Anyway, we always stop before it’s too late—he’s going to buy a packet of French letters. I dare not ask him whether he has
done it before because I don’t want to know if he has. I cannot bear to think of him with anyone else; I cannot bear the thought of that lovely penis rising elsewhere in homage. Surely it can only fly up because of me? Surely it is not possible that he could feel the same things for anyone else? Everything between us feels so precious, so fresh, so unique, I cannot imagine feeling in a million years the same way about someone else. It must be the same for him.
I am a trembling, waiting thing, a creature of longing, of yearning. I am gathered up into one still, waiting point—a poised moment—a caught breath.
Friday
Beryl and the dwarves have been giving me gyp over Ken.‘Here she is, the soldier’s fair maiden,’ said Beryl this morning when I ran into her on the landing after walking Ken downstairs.

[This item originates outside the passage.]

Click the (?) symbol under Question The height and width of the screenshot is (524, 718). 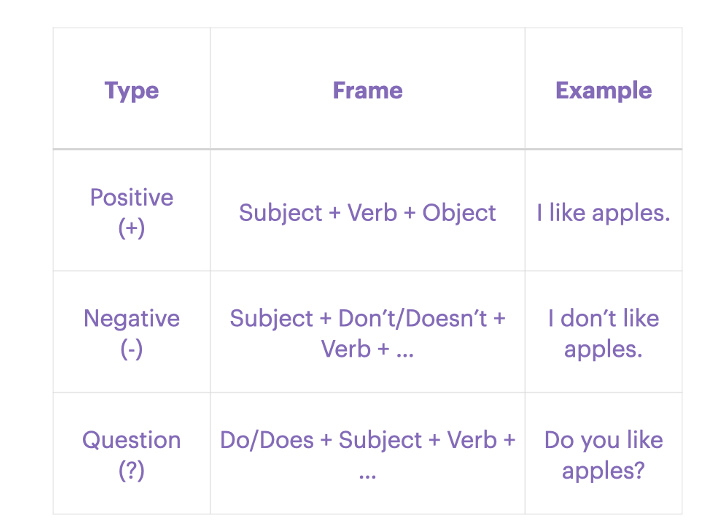(x=131, y=470)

‘He’s finished his leave,’ I said with as much dignity as I could, since I was clad only in my dressing gown, my feet bare. She was dressed up as Snow White again and the dwarves all started coming out as I opened my door.
‘Kathy, au naturel!’ said Ray, his hand over his heart, his beautiful eyes turned heavenward.
‘I think the word is dishabille,’ said Beryl, smirking.
‘Your Ken’s a bit of a ladies’ man, love. He’s obviously got his ball in your pocket,’ said Bernie, the rudest dwarf.
‘Be a gentleman please, Bernard, if that is possible,’ said Ray, giving Bernie a dirty look.
‘What’s his secret war mission, Kath? Screwing for Australia?’
Ray walked swiftly over to Bernie and gave him a sharp clout to the ear. ‘Mind your mouth,’ he said.
Bernie immediately put up his fists but in the same instant Beryl crossed the corridor and wrenched them apart. Bernie was trying to kick Ray in the shins, shouting, ‘Fuck off, Beryl! Let me’ave’im!’